Parce qu'elle collecte toutes sortes d'objets qu'elle ré-emploie, l'association Chrysalide a obtenu en avril 2007 le label national de “ recyclerie – ressourcerie ”. Les recycleries – ressourceries sont issues d’un réseau national développé dans le nord de la France et dont l’idée fédératrice est de réduire les déchets produits, les réutiliser et les recycler.Mais dans le cas de Chrysalide, l’application de ce principe de développement durable est associée à une vraie démarche d’insertion.
Située anciennement rue Desjoyaux à Saint-Etienne, Chrysalide récupère des objets divers (vêtements, mobilier, vaisselles, disques...) encore en bon état auprès des particuliers. Ils font ensuite l’objet d’un diagnostic et d’un contrôle pour être nettoyés, réparés ou détournés de leur usage. Stockés dans le magasin de l’association, ils sont achetés par de nouveaux clients, leur vente à petit prix apportant à l’association une part d’auto-financement.

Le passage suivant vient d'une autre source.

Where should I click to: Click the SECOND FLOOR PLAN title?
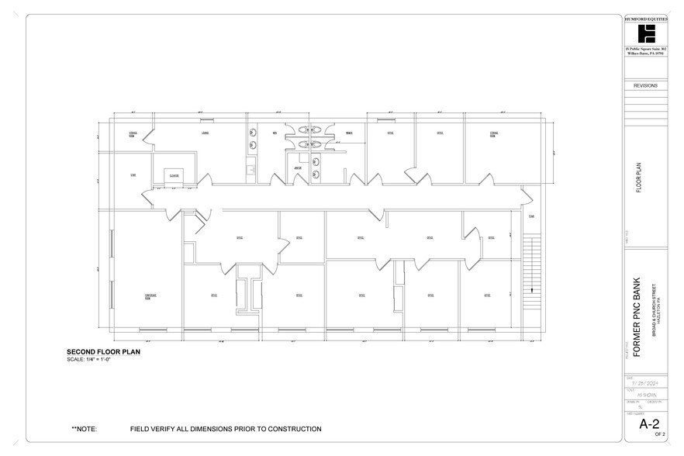[103, 352]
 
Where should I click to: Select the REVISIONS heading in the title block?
[646, 86]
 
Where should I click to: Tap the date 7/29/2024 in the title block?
[645, 383]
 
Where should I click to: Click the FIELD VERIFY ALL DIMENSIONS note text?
[226, 429]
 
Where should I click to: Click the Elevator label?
[174, 176]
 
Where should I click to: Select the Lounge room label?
[206, 133]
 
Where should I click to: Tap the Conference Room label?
[152, 296]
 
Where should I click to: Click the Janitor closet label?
[297, 168]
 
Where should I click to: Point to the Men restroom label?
[275, 133]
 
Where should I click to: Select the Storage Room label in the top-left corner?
[133, 134]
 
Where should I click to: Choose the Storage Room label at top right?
[494, 134]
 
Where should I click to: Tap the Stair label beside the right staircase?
[531, 216]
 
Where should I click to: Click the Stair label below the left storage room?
[133, 175]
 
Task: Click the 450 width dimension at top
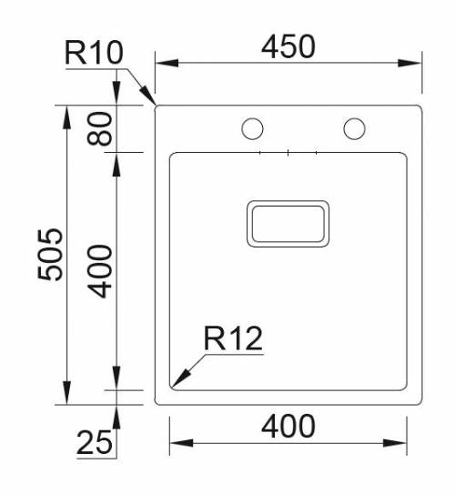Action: click(288, 45)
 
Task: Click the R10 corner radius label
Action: click(93, 53)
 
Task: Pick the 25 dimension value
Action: click(95, 443)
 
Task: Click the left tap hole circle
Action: click(252, 129)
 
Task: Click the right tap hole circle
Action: click(354, 129)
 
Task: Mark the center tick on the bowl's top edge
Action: click(288, 153)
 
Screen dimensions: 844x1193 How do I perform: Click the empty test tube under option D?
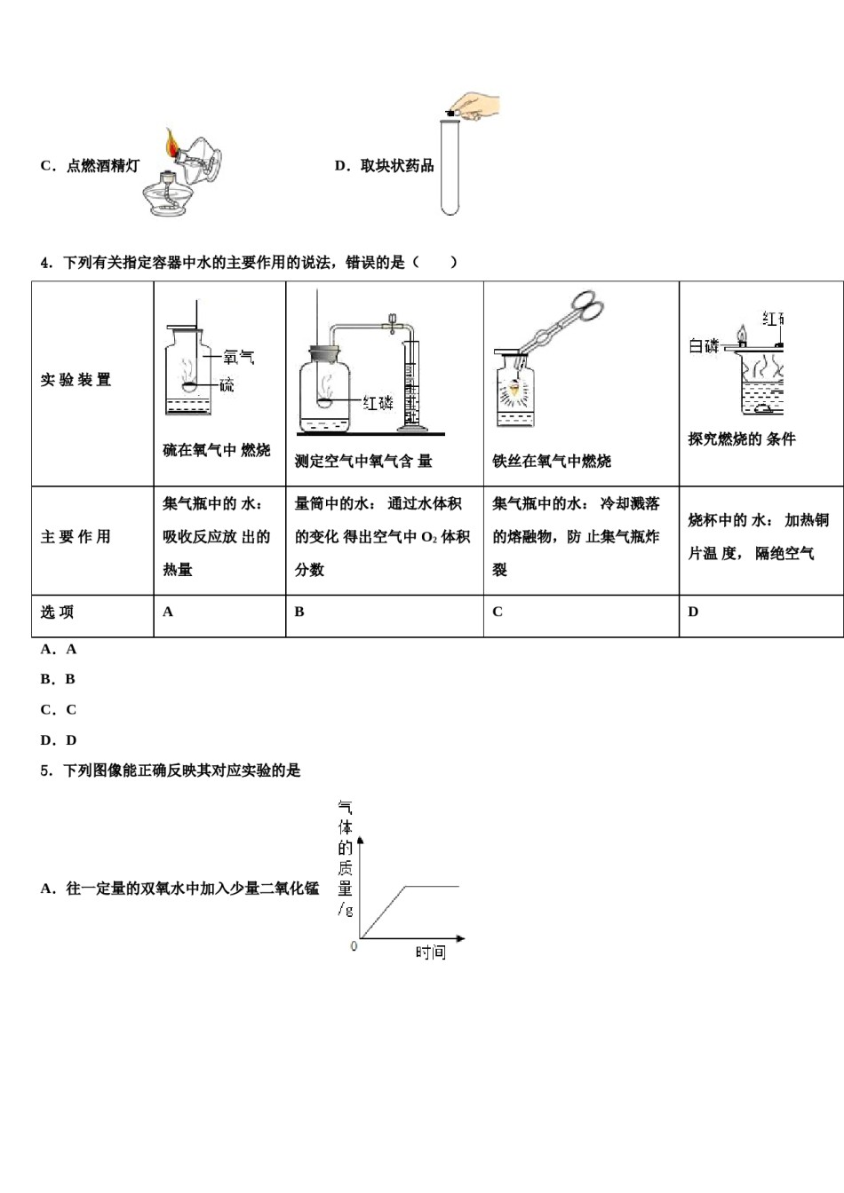[450, 167]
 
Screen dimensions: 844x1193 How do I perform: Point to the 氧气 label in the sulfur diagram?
[239, 356]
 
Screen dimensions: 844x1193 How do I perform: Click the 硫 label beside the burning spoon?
[227, 384]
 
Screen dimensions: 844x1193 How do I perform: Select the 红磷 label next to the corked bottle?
[378, 403]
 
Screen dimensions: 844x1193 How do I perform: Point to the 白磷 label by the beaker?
[704, 346]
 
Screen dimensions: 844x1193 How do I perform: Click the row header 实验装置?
[76, 380]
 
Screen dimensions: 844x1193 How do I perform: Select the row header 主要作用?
[76, 536]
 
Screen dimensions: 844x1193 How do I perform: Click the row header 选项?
[57, 612]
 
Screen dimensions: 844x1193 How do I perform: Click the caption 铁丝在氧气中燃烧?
[552, 462]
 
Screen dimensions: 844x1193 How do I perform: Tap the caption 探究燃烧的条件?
[742, 439]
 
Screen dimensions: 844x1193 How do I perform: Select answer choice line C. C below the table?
[59, 709]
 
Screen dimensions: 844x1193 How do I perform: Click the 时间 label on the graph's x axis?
[430, 952]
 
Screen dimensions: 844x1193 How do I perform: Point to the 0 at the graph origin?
[354, 946]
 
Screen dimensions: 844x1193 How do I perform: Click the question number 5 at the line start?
[44, 770]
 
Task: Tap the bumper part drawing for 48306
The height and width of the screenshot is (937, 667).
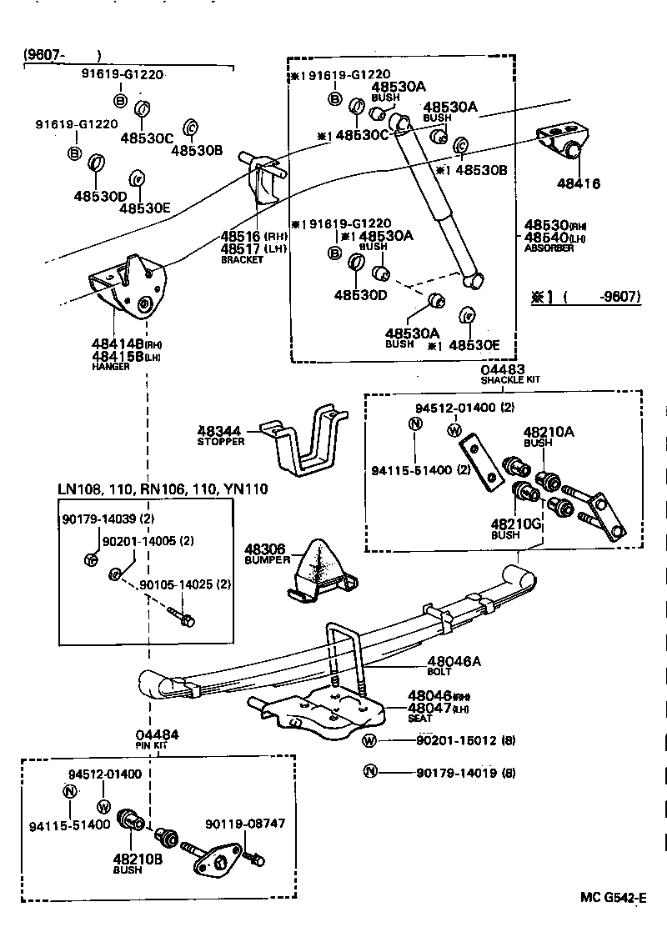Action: click(x=320, y=571)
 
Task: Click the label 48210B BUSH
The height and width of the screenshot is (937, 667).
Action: click(x=133, y=859)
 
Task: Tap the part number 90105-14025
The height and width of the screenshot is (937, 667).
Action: click(x=184, y=584)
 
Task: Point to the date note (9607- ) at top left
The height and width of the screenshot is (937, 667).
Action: click(x=63, y=55)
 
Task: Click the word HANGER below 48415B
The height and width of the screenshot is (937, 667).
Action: click(x=110, y=367)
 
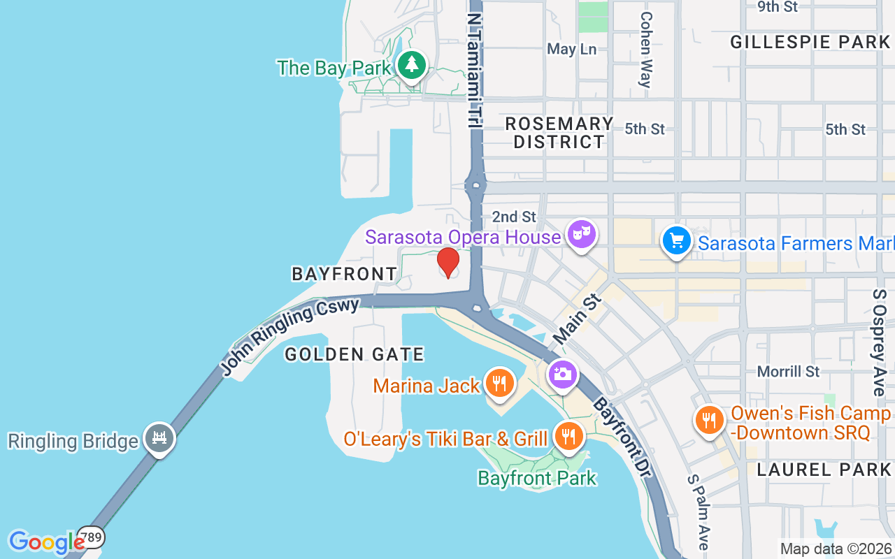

Les produits revalorisés sont également proposés à la vente lors d’une grande brocante organisée annuellement par l’association. Quant aux pièces qui ne sont pas réutilisables , elles peuvent servir de pièces détachées. Dans tous les cas, l'objectif est de préserver au maximum les objets de l’enfouissement et d'affirmer le credo du développement durable: pour une consommation éco-responsable !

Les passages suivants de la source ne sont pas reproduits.